O diretor-geral do Impa, o Instituto de Matemática Pura e Aplicada, lembrou de quando especialistas achavam que "nunca uma máquina ia ganhar de um humano jogando xadrez", porque ela "nunca seria melhor que o professor", e foi o homem que ensinou o computador. "Você sabe onde foi parar essa certeza absoluta."
Bastaram nove horas para que um algoritmo novo virasse campeão mundial de xadrez, e sem nenhum humano que o ensinasse as manhas do jogo. A máquina aprendeu jogando o equivalente a 200 milhões de partidas consigo mesmo. "O potencial da IA para invadir todos os segmentos é enorme."
A prosa de Rodrigues versou sobre os vaivéns da língua portuguesa, passando pela origem africana de muitas palavras incorporadas à versão brasileira dela. Vide "fofoca". "Nosso modo de pronunciar palavras tem muito a ver com o banto."

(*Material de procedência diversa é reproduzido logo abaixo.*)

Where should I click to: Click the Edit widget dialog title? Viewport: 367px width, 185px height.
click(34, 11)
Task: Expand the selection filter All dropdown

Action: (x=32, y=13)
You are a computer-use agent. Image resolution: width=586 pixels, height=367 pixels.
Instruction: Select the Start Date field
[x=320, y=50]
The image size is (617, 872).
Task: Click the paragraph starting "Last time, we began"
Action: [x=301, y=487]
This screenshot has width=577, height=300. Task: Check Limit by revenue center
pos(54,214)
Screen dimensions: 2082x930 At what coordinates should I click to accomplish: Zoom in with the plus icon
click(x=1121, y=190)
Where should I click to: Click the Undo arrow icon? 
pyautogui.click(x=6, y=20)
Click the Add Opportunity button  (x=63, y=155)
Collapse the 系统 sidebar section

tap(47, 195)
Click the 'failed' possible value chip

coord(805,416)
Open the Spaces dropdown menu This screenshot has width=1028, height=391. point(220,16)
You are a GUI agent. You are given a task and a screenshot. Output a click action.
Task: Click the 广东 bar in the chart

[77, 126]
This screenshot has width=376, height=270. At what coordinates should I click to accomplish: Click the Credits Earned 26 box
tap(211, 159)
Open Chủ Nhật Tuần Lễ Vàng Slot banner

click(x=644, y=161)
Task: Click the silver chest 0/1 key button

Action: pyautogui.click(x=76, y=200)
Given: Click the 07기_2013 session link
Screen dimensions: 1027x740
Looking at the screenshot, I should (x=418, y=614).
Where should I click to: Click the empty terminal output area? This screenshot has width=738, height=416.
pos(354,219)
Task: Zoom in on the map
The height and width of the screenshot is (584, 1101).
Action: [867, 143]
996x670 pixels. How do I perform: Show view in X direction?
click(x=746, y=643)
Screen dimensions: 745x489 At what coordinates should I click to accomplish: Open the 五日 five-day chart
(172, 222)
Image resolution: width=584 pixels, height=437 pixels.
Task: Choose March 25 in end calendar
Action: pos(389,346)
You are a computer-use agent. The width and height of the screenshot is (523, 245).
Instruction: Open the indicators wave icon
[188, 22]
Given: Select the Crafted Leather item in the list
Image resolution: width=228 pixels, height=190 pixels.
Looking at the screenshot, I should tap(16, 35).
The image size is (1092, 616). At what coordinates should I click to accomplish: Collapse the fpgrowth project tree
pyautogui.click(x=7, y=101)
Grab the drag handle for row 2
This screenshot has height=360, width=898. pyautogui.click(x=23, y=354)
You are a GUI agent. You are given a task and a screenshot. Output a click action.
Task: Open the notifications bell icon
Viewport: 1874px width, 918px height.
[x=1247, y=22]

O autor de "Viva a Língua Brasileira!" (Companhia das Letras) criticou trupes conservadoras que veem na reapropriação da língua herdada dos colonizadores como destruição de patrimônio. Passados dois séculos da independência do país, ainda há "quem se veja como falantes de segunda ordem de uma língua, como se a gente estivesse aqui estragando a lingua portuguesa", disse. "Caramba, essa língua é nossa."